The Harry Houdini Mysteries: The Houdini Specter by Daniel Stashower

History is always a set of facts available for the modern author to manipulate in order to achieve the desired effect. In this case, the straight historical novel meets the murder mystery as Harry and Dash Houdini get caught up in the commission of a murder. For the record, it’s obvious from the outset that the ghost summoned during the séance by a famous medium was the murderer. Since all the people around the table were holding each other’s hands, the windows were barred and the only door into the room locked, no human could have done it.

 

I’m going to pause for a moment to admire the opening paragraph. As a contribution to the locked-room trope, this wins the prize for the most innovative. In the traditional detective novel, people have to break down the library door and enter to find the body battered to death with the candlestick. We then engage in the ritual of deciding how someone could commit the murder and leave the victim inside the locked room. That’s now completely passé. This is a murder committed in plain sight. Well that’s not strictly true. Obviously the lights were dim and people’s attention was rather distracted by the appearance of a ghost holding a knife. But the remarkable thing is that when there was light and everyone alive looked around the room, one of their number stubbornly refused to move because of the knife rather prominently sticking out of his back.

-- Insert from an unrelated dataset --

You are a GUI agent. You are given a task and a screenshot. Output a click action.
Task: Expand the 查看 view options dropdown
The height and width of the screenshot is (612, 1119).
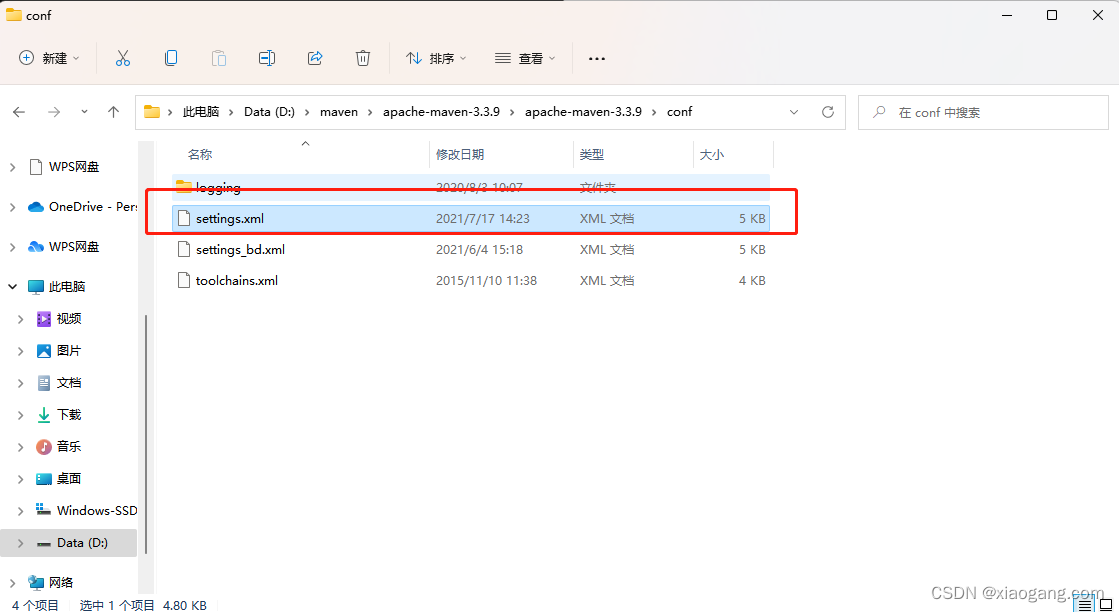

Daniel Stashower both author and amateur magician

 

Let’s rewind again. This is the third of The Harry Houdini Mysteries: The Houdini Specter by Daniel Stashower (Titan Books, 2012). It’s set in the late spring of 1898, i.e. before the word Houdini entered the public’s consciousness as meaning a master showman and escape artist without equal. Indeed, one of the running jokes through the book is Harry’s bombastic confidence that he will one day be great. I suppose some self-confidence is always desirable to drive people to achieve greatness but this representation of the “great man” is less than flattering. His brother Dash (christened Theodore) comes out of it as the quietly thoughtful one who has the thankless task of smoothing the ruffled feathers his brother leaves behind. His wife Bess also has considerable common sense and the ability to command Harry to silence when he’s becoming too embarrassing.

 

Anyway Harry and Dash are two of the eight people around the table for the séance which narrows down the field of suspects somewhat. Not unnaturally, they are present to expose the medium assumed to be fraudulent. Except, for most of the book, neither Harry nor Dash have any reliable understanding of how the effect of the ghost was created nor how the murder was committed. One of Harry’s less flattering qualities as displayed here is his arrogant assumption that his every analysis must be the right answer without the need to quietly investigate. This leads to him making the most overly dramatic revelations only to find each analysis, while admirable in its own way, is not the right answer. I suppose his indefatigable confidence he will solve the crime is why he did eventually become great. He just doesn’t know when he’s beaten. Obviously, it’s Dash who leads the real investigation but, in the end, it’s a partnership solution and while the answer is not, “The butler did it!” the butler is pivotal in that there’s a place for everything and, if everything is not in its proper place, this offends the eye of professional butler who may be provoked to comment and reveal all.

 

As to one key element, all I will say is that I did spend a little time goggling when I finished reading. In all the best historical books, there’s always at least one element that presents a different or unexpected view of the past. As a result of reading this, I’ve recalibrated my general timeline of when people first did things or developed ideas. It doesn’t really matter whether this would have worked. I enjoyed the answer and find it adds to a general sense of fun about the entire exercise. The Houdini Specter may not be the most historically accurate book ever written, but it’s wonderfully entertaining and you can’t ask for more than that.

 

A copy of this book was sent to me for review.